Parce que son fils a gardé un ranch, lui aussi, Neil Stone est soupçonné d’avoir collaboré avec le régime Mugabe. Ou du moins d’avoir beaucoup «payé» pour son statut de privilégié. Il ne dément ni ne confirme.

Neil est membre de la Zanu-PF, le parti au pouvoir

Dans la cour de sa ferme, huit voitures et trois camions sont garés. Sous un hangar, des centaines de sacs de nourriture pour animaux ont été stockés. «Avant, nous aurions pu déplacer nos animaux pour les faire paître sur l’une de nos fermes, ou en acheter de nouvelles. Maintenant, nous sommes coincés dans ce trou. La sécheresse n’a rien à voir avec la politique. La nourriture pour les 65 purs sangs arabes et les 120 vaches laitières que nous avons encore ne vient pas des champs, mais sort tout droit des sacs transportés par camion».

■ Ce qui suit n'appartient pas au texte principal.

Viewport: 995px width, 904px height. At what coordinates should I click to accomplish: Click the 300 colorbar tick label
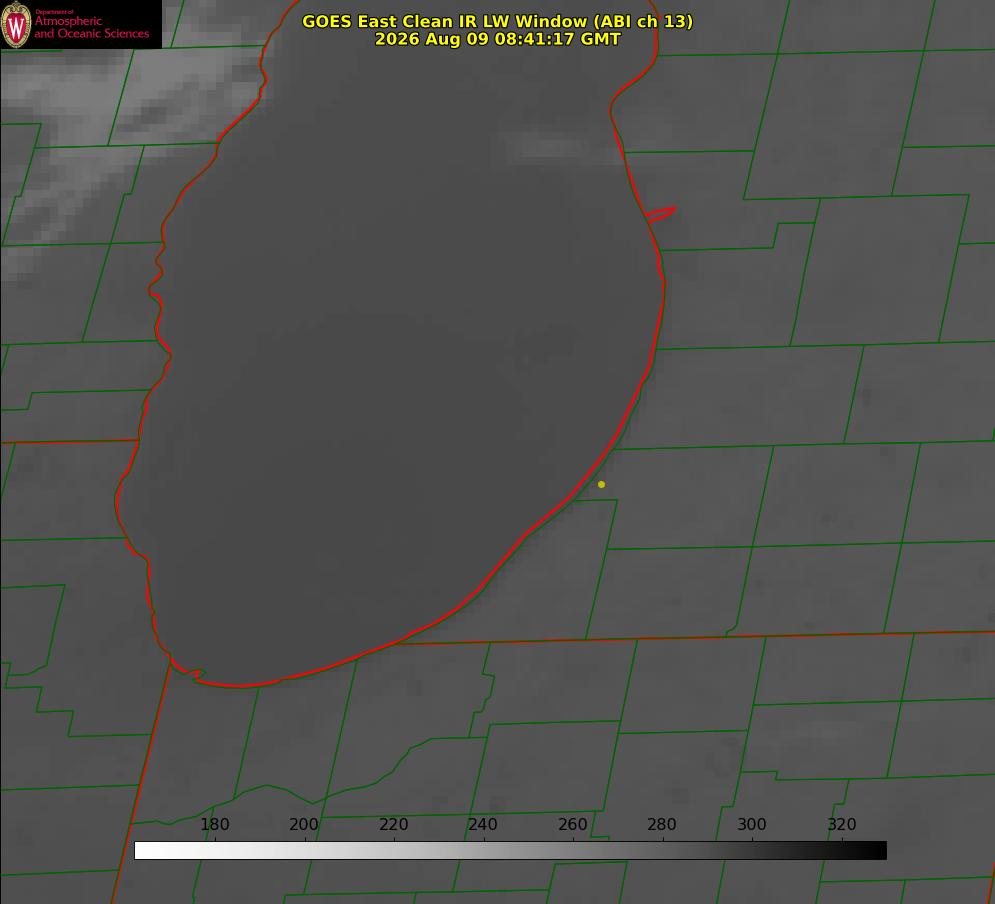[x=752, y=824]
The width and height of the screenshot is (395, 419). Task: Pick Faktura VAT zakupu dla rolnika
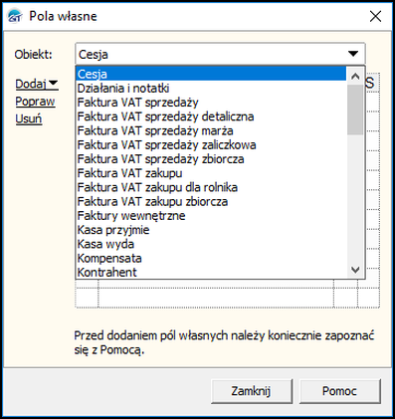[211, 187]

Neil Stone vit dans une contradiction. Descendant de colons britanniques d’abord établis en Afrique du Sud, il est issu d’une «famille très pauvre qui ne s’est pas entendue avec les Afrikaners». Né au Zimbabwe, il fait partie des quelques Blancs à avoir participé à la lutte armée contre le régime de Ian Smith, jusqu’à l’indépendance, il y a 22 ans. Toujours membre de l’Union nationale africaine du Zimbabwe-Front patriotique (Zanu-PF), au pouvoir, il soutient la réforme agraire.

Quitter le pays lui paraît impensable, même s’il est «dévasté» à l’idée que ses enfants ont «perdu leur avenir» et qu’il a perdu le fruit de «22 années de travail». Il ne condamne pas Robert Mugabe, même s’il est convaincu que la redistribution des terres est vouée à l’échec. «On ne peut pas donner des terres à des politiciens et s’attendre à ce qu’ils en tirent du maïs, affirme-t-il. Les autres, les petits fermiers noirs, ils auraient besoin dans cette région d’un minimum de 68 têtes de bétail par famille pour s’en tirer. Ils n’ont pas plus de 6 ou 10 vaches, qui seront vite vendues ou mangées. Ensuite, ils dépendront de la pluie pour survivre».

En 1997, dès les premiers signes d’un programme de redistribution des terres, Neil Stone a pris la menace au sérieux. Ce grand éleveur a vendu trois de ses cinq fermes et réinvesti dans le secteur minier. Aujourd’hui, il possède cinq mines d’or et diverses sociétés de distribution d’équipements miniers. Ces activités lui permettent de nourrir ses vaches et de payer ses 2000 anciens employés, qu’il affirme ne pas avoir abandonnés. Deux autres de ses fermes ont été redistribuées à de nouveaux occupants qui s’en sortent «assez bien», dit-il. S’il ne lui reste plus que sa «maison», comme il appelle son dernier ranch, il estime que les fermiers blancs du Zimbabwe ont bien mérité leur sort.

«Certains Blancs ont toujours la mentalité de la Rhodésie de Ian Smith, dit-il. Beaucoup ont une attitude raciste et se comportent comme un petit club fermé». Neil Stone reproche au Syndicat des fermiers commerciaux (CFU) de n’avoir su «ni mordre, ni aboyer», et d’avoir assisté impuissant aux invasions de fermes.

Comme la propagande du pouvoir, qui exerce tous les soirs son influence sur le journal télévisé, Neil Stone est persuadé que les problèmes du Zimbabwe viennent de la Grande-Bretagne et des Etats-Unis. «Si ces deux imbéciles, George Bush et Tony Blair, avaient pu nous laisser tranquille, on aurait pu laver le linge sale en famille, affirme-t-il. Nous aurions pu négocier entre Zimbabwéens une réforme agraire sur le modèle de nos voisins. Toutes les terres auraient dû passer sous la propriété de l’Etat, les fermiers pouvant ensuite louer ou acheter par le biais de concessions. Au Botswana et en Zambie, cette formule a très bien marché».